Epistle to be Left in the Earth

...It is colder now,
  there are many stars,
   we are drifting
North by the Great Bear,
  the leaves are falling,
THe water is stone in the scooped rocks,
 to southward
Red sun grey air:
 the crows are
Slow on their crooked wings,
  the jays have left us:
Long since we passed the flares of Orion.
Each man believes in his heart he will die.
Many have written last thoughts and last letters.
None know if our deaths are now or forever:
None know if this wandering earth will be found.
We lie down and the snow covers our garments.
I pray you,
  you (if any open this writing)
Make in your mouths the words that were our names.

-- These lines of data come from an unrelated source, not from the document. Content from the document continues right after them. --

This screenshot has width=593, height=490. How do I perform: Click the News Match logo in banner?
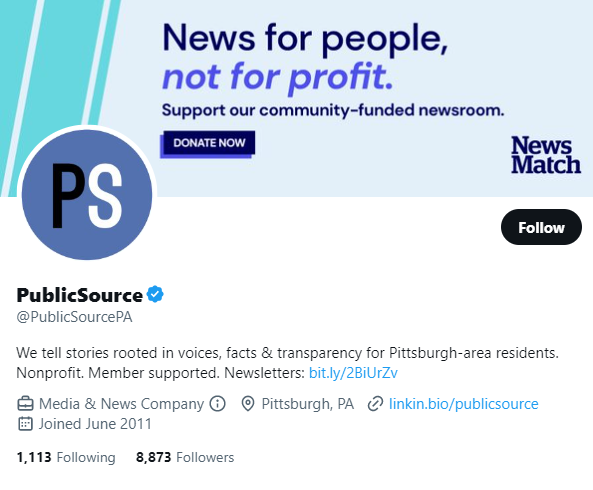(x=545, y=155)
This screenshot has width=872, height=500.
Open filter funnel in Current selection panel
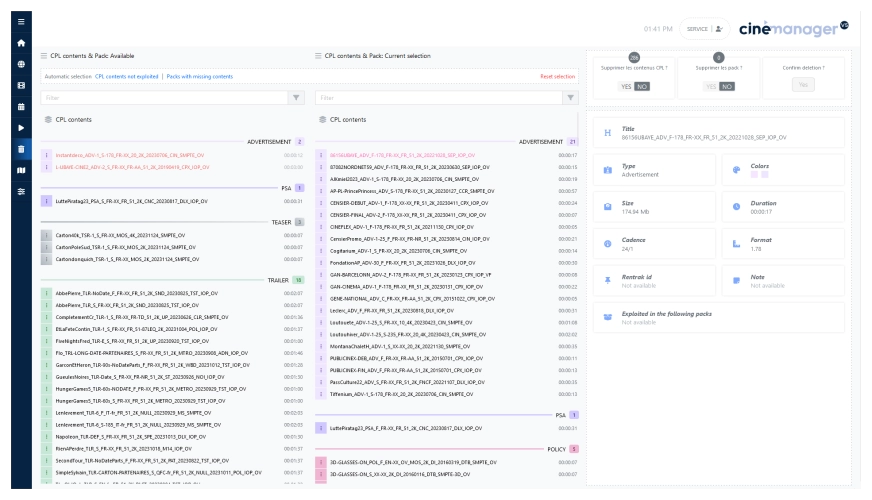[570, 98]
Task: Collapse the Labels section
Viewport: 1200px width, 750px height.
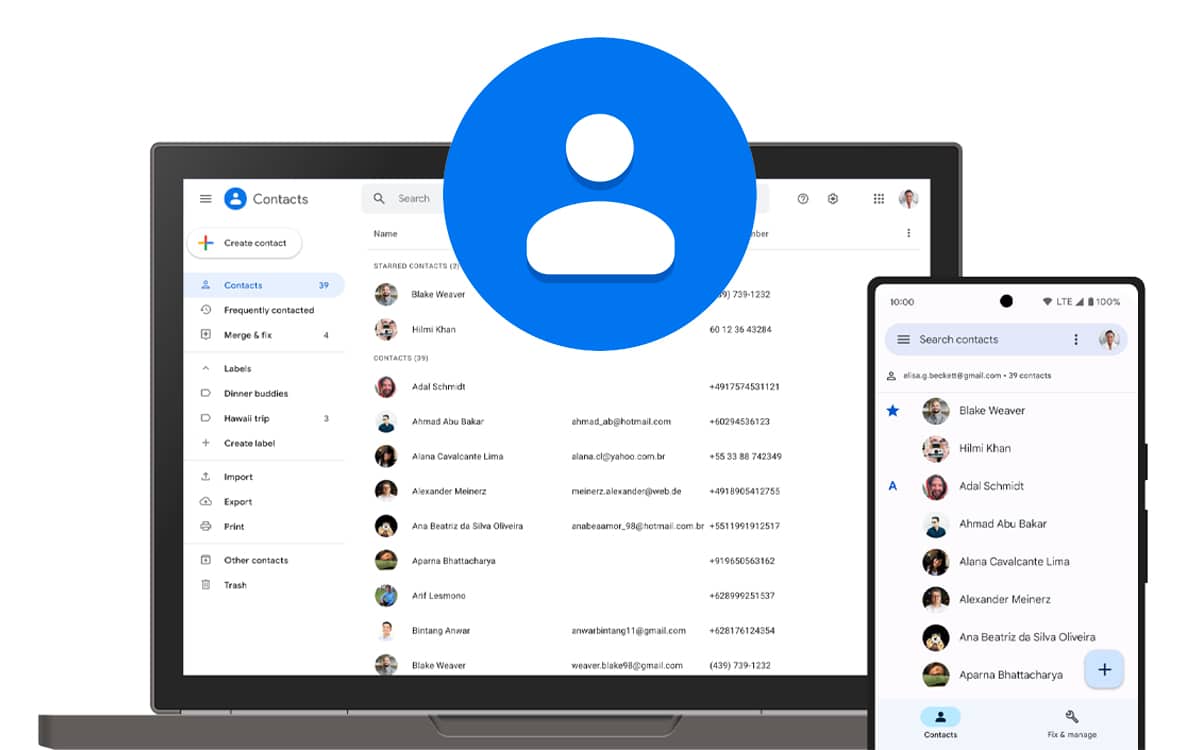Action: (206, 369)
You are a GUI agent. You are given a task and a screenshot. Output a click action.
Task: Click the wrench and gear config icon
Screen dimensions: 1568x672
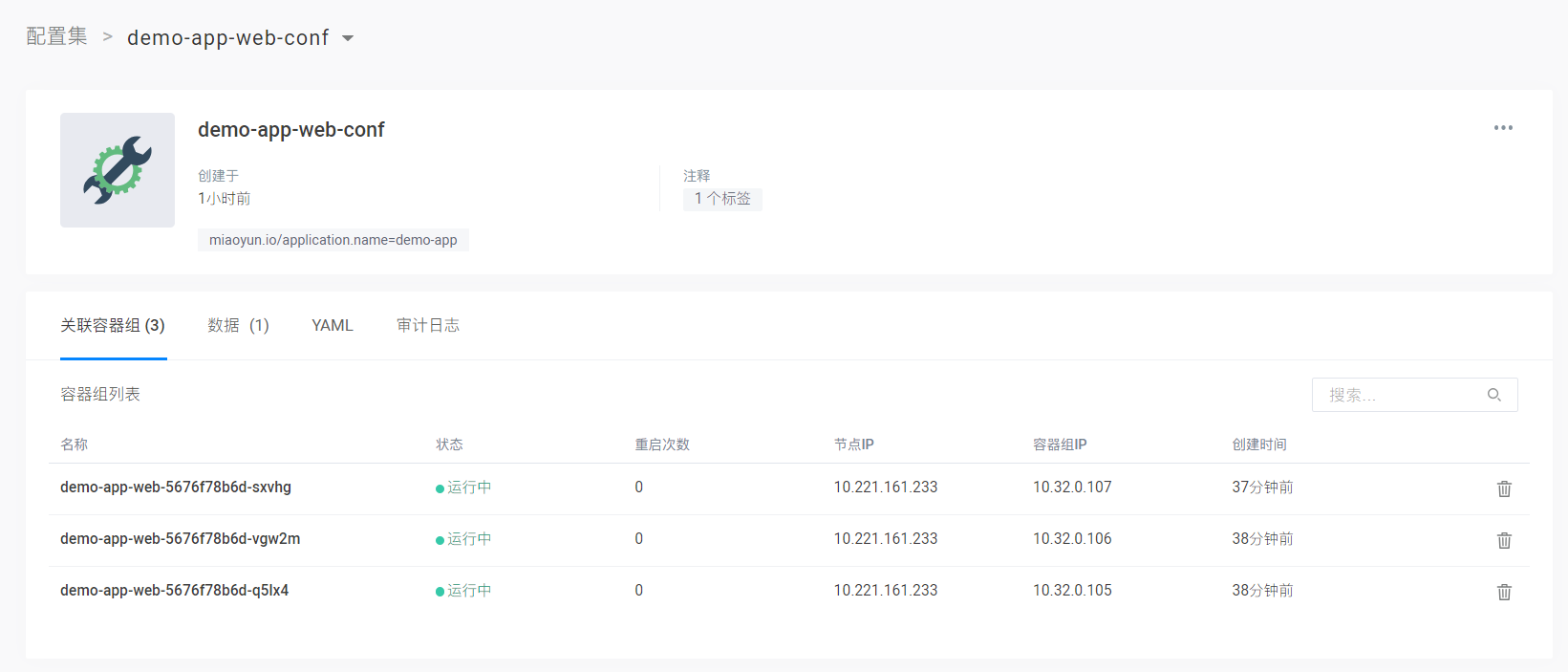click(118, 170)
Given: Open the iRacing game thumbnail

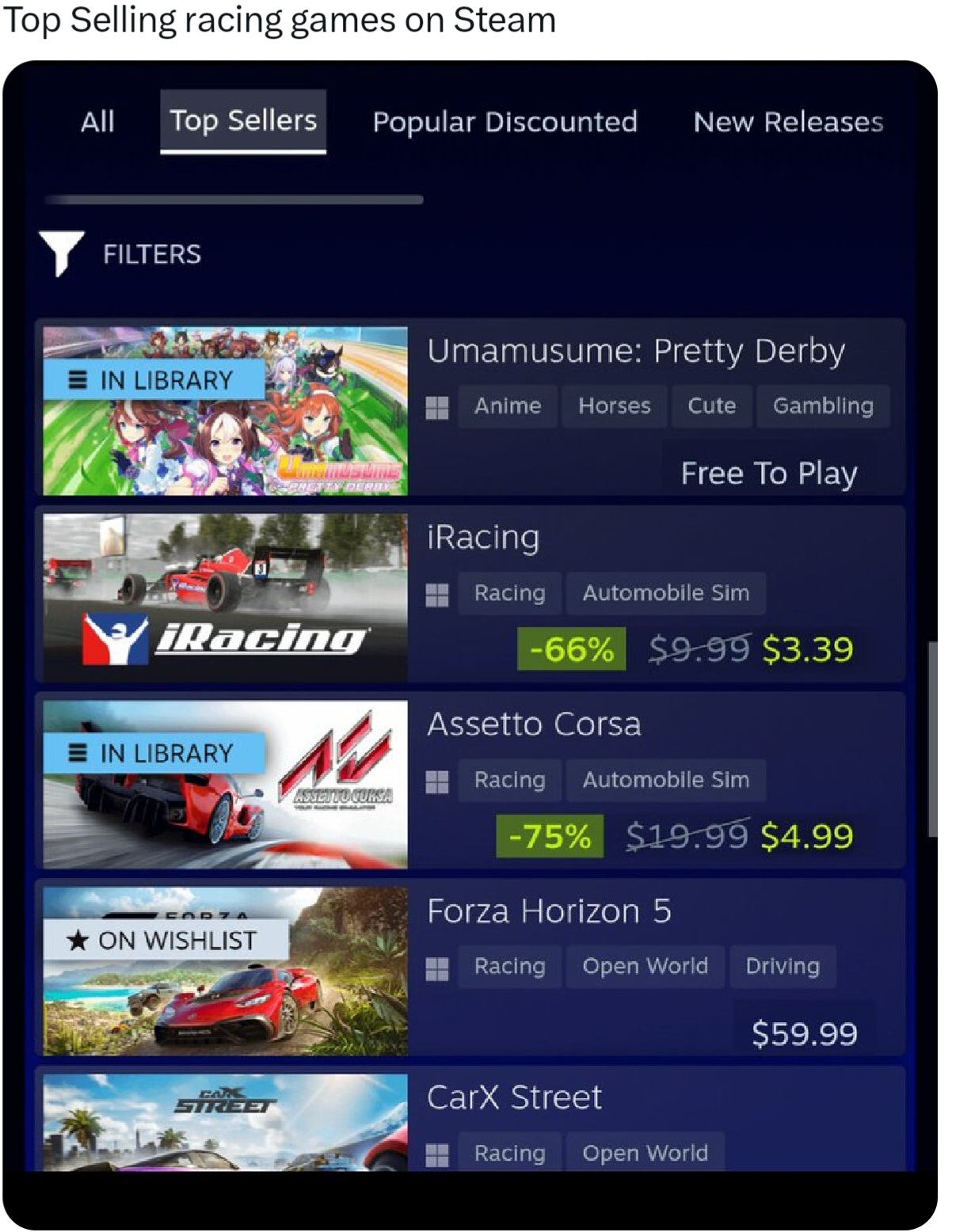Looking at the screenshot, I should tap(226, 598).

I will tell you all we have learned,
   I will tell you everything:
The earth is round,
 there are springs under the orchards,
The loam cuts with a blunt knife,
   beware of
Elms in thunder,
 the lights in the sky are stars——
We think they do not see,
  we think also
The trees do not know nor the leaves of the grasses hear us:
The birds too are ignorant.
  Do not listen.
Do not stand at dark in the open windows.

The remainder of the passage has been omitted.